Perhaps most surprising of all is the Parable of the Pearl of Great Price. A pearl merchant “sold all that he had and bought” a single pearl that was “of great value.” Think about that. “All that he had.” House, chariot, horse, ox, clothing, dinnerware, sickle, the wife’s jewelry – everything. At the end of the day he was homeless and penniless. But he had a pearl. Does that sound like a rational person to you? Have you ever seen an item in the store that you would be willing to give everything you had just to have that one item? I haven’t, and I’m guessing you have not either. A sane person would not do something so radical. But this man did. Crazy? In the eyes of the world, yes. But that’s how valuable the kingdom of God is! It is worth the loss of every worldly thing. If we lose homes, families, possessions, etc. in this life and all we have to our name in the end is that we are citizens of the kingdom of God, then we have come out ahead. Such is the message of the parable.

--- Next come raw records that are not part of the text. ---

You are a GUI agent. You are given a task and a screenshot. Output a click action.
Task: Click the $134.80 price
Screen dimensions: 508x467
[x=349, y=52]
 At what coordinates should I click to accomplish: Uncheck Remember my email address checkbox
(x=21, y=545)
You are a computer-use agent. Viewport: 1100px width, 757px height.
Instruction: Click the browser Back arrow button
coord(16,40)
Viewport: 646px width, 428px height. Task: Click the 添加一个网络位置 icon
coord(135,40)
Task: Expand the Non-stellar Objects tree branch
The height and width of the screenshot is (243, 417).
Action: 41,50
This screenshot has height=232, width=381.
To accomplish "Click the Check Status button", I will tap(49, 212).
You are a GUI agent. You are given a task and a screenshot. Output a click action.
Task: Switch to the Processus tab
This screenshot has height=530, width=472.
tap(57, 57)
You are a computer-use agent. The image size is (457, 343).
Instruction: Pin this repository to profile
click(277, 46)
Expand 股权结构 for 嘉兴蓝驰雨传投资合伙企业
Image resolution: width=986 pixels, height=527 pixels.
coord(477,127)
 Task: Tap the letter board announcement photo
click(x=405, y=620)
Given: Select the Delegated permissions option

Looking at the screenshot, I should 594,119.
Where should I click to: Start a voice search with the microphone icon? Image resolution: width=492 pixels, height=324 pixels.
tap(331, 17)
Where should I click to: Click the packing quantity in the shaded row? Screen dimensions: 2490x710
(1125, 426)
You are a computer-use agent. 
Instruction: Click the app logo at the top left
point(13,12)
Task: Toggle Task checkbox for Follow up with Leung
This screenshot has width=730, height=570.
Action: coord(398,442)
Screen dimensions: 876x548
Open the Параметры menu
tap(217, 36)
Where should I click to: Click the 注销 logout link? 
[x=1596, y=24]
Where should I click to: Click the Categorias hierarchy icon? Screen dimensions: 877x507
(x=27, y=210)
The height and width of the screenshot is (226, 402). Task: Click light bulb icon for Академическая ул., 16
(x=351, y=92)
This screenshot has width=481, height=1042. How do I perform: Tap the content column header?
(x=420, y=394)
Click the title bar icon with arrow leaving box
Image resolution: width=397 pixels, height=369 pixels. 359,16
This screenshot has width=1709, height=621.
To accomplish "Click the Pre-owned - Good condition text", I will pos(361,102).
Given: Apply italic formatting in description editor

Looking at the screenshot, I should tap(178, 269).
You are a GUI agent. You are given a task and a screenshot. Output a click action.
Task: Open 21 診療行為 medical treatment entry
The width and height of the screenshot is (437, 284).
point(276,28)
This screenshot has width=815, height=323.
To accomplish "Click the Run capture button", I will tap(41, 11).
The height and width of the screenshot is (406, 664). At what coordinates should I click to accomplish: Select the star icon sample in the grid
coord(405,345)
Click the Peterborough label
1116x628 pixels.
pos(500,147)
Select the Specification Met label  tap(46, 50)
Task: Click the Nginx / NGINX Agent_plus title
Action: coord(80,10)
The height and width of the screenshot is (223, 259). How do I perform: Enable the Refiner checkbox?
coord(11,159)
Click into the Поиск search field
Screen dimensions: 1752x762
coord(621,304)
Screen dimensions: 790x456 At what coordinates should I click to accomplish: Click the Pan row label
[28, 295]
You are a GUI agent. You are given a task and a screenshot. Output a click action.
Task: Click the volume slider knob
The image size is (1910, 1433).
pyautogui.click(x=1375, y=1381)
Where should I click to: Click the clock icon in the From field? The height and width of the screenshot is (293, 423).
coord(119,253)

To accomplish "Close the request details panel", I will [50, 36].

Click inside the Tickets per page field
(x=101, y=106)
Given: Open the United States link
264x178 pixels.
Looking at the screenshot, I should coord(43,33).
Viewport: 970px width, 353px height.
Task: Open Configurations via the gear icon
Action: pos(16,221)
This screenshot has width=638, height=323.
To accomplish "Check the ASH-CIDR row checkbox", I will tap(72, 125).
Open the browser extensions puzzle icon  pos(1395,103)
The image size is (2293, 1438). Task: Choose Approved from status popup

Sometimes the “radical” thing about one of Jesus’ parables is the comparison itself. “The kingdom of heaven is like a dragnet cast into the sea, and gathering fish of every kind” (Matt 13.47). The kingdom of God is open to everyone. Such was not the Jewish expectation, however. Many of them envisioned a kingdom for Jews only. The idea that the kingdom could be like a net that gathers in Jews and Gentiles without distinction would have been a strange, if not shocking, idea to most of Jesus’ hearers.
These radical features in the parables point to the surpassing value and greatness of God’s kingdom, and how different it is from any worldly kingdom or situation. It so far surpasses any worldly thing that it is worth doing “extreme” things (in the world’s eyes) to be part of it. Of course, for people who know the value of the kingdom, these are not considered to be extreme things at all. For such people, the kingdom is worth it, and more.
There are at least two simple lessons that come from all of this. First, the kingdom of heaven is what God says it is, not what we say it is. We must be open-minded and open-hearted enough to let God’s message about the kingdom control its character and life, and not impose our own wishes or preconceived ideas upon it (and yes, people still do that even in the 21st century AD). We must continue to let the parables speak their radical message to us. Second, we must be willing to live and act in a radical way for the kingdom. The world will think we are crazy for being so devoted to it and so sacrificial for it, but that is because they do not see its surpassing value. If you know what the kingdom of God is, then you will be willing to do whatever it takes to be one of its citizens.
I encourage you to read the parables of Jesus, and as you read forget about what you think they say. Just let them deliver their message. I believe that you will, 2000 years after they were first spoken, still be surprised at the message they convey.